[Saved data entries]

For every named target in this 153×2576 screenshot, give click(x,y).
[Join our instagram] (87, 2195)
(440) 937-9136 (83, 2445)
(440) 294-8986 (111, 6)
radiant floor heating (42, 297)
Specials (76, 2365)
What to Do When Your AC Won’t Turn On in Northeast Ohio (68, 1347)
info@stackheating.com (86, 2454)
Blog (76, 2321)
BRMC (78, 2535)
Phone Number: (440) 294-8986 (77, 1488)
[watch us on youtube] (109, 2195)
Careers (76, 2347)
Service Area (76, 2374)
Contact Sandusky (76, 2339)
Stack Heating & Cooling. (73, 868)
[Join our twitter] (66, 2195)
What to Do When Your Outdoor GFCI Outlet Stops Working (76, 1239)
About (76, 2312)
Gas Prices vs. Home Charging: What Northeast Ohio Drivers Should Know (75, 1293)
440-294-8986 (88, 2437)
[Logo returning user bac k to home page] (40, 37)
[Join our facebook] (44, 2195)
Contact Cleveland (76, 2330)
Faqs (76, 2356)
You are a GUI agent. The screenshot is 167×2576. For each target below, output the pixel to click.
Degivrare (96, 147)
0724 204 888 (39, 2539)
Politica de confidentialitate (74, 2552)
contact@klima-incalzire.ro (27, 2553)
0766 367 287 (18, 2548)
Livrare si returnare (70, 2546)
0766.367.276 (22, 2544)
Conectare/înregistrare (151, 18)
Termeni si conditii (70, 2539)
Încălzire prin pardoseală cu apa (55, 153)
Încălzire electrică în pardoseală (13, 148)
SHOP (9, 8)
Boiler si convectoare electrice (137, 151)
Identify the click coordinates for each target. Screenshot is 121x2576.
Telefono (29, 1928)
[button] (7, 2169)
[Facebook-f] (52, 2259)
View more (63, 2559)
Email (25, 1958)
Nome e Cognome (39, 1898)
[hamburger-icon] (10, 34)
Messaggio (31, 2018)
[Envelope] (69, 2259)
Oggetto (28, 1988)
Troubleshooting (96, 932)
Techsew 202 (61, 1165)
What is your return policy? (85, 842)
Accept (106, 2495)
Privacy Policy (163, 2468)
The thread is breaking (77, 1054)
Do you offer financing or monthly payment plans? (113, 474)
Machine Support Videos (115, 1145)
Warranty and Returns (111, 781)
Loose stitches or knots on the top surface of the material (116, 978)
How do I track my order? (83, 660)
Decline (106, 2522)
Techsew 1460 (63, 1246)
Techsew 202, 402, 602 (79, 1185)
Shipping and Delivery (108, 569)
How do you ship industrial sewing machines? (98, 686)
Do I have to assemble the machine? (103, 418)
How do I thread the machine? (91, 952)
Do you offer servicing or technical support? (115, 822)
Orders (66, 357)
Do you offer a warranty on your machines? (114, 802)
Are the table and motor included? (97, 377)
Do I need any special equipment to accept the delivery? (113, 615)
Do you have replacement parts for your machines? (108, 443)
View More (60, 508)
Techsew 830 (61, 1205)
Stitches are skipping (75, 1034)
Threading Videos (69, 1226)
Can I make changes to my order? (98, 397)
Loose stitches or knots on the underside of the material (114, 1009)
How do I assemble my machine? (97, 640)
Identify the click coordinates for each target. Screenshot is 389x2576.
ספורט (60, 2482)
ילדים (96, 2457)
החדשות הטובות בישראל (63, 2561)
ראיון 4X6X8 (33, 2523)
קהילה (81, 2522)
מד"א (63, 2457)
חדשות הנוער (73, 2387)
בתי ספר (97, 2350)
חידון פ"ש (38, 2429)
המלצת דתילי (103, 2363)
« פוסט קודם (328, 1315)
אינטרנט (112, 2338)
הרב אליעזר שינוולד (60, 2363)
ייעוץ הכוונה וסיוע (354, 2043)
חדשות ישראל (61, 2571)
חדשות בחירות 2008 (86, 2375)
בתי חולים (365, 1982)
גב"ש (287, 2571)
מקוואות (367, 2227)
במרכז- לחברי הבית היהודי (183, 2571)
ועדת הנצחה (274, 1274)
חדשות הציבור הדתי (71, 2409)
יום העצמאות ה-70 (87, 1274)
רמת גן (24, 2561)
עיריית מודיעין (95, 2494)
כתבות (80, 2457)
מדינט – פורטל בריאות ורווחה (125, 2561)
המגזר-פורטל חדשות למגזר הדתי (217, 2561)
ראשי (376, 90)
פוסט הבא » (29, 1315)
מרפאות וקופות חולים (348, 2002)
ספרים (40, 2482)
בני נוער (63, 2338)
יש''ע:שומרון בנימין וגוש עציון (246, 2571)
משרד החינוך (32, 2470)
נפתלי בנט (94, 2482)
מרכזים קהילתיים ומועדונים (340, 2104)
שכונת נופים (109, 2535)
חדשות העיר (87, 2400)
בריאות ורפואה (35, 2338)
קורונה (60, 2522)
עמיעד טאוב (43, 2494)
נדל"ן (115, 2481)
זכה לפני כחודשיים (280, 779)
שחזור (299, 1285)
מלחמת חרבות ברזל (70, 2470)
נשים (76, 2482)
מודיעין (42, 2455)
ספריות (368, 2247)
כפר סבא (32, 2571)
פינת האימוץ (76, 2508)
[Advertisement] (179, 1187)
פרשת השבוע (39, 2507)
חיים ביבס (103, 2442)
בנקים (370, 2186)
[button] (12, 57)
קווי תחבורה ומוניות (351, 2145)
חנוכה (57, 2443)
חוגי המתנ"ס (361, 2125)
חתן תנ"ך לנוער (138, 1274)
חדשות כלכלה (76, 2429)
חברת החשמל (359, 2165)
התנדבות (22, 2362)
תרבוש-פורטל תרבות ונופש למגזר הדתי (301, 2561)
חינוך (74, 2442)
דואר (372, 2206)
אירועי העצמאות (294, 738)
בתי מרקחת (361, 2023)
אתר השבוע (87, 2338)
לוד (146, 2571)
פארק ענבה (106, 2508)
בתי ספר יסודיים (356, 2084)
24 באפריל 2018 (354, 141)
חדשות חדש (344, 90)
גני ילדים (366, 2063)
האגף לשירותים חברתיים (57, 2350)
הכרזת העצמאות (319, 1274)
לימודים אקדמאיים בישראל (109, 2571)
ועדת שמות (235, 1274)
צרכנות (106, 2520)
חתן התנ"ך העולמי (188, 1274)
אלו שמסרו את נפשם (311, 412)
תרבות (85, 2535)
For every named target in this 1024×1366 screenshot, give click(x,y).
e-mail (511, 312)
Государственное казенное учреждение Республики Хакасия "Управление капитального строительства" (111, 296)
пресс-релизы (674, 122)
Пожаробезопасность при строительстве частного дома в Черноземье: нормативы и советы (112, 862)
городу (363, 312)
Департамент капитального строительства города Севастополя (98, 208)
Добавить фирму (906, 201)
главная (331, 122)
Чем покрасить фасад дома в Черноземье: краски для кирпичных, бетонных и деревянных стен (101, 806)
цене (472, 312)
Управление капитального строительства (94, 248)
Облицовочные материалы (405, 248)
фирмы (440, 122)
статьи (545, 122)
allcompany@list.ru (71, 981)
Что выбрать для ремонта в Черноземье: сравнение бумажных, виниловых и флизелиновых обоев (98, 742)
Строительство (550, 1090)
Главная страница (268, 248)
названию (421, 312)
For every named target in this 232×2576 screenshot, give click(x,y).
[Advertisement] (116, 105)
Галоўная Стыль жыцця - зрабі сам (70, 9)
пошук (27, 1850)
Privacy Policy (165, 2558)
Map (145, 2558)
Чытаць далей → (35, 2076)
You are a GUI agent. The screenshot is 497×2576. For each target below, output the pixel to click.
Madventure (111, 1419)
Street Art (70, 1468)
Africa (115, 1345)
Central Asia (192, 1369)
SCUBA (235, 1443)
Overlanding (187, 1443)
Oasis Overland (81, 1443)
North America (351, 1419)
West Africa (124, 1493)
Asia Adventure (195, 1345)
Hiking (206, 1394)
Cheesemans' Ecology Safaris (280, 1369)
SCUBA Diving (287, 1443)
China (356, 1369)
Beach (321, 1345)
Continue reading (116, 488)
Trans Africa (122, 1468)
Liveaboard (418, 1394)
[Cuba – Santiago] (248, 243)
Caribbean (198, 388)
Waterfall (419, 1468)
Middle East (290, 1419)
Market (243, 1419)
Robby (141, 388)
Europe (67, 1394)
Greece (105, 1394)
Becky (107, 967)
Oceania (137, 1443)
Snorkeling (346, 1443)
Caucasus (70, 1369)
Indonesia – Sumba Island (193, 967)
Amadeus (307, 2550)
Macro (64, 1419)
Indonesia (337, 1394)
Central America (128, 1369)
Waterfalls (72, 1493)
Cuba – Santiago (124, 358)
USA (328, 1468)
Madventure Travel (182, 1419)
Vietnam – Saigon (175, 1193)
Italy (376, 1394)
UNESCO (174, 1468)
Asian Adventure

* DIRECTIONS FOR THIS TASK
Print exactly the lines of the records from the one containing "Caucasus (70, 1369)" through the end, and nothing besides them.

* RESPONSE TO THE TASK
Caucasus (70, 1369)
Indonesia – Sumba Island (193, 967)
Amadeus (307, 2550)
Macro (64, 1419)
Indonesia (337, 1394)
Central America (128, 1369)
Waterfalls (72, 1493)
Cuba – Santiago (124, 358)
USA (328, 1468)
Madventure Travel (182, 1419)
Vietnam – Saigon (175, 1193)
Italy (376, 1394)
UNESCO (174, 1468)
Asian Adventure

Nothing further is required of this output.